Years back, when I first heard Andy White’s pitch for Eastland, I was incredulous. “Another sinking ship musical? Are you kidding me?” The Titanic story has already been romanticized for decades, because it has all the elements of a tabloid headline: fabulously wealthy people, tremendous hubris, followed by karmic retribution.
But the Eastland story is almost exactly the opposite. While the time period is the same (1915), here we have a bunch of low-income, blue collar immigrants boarding a boat for their corporate summer picnic. Before the ship even leaves the dock, it capsizes and more than 800 people drown. There is brief media attention, then silence. This was the worst boating disaster in U.S. history and to this day almost nobody has heard of it.

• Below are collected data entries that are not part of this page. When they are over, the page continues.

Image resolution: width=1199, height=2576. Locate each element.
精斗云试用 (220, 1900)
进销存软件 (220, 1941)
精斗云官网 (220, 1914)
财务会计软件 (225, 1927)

And so Andy approaches his script thoughtfully: if such a tragedy is so easily forgotten, what does that mean about the value of these people’s lives? Does their socioeconomic status make them less important? What is the value of anyone’s life? And are we really in control of our path to the extent that we think we are?
Things shift, they change
That’s life, it rearranges
And speaking of unexpected twists — I recently discovered that this story is directly relevant to my own. Through genealogical research and interviews, I learned that my own great grandfather was yet another employee set to board the Eastland. He arrived a bit late, after the boat had already turned over. If he had showed up 20 minutes earlier, would I even be here to help tell the story?
Needless to say, it was an intense and thrilling experience bringing this show into a full production at Lookingglass Theatre last year. And now the excitement has returned again as we begin to make cuts, dust off the score, and discuss casting options for the NAMT production. We can’t wait to spin this tale with new voices, to an even larger audience.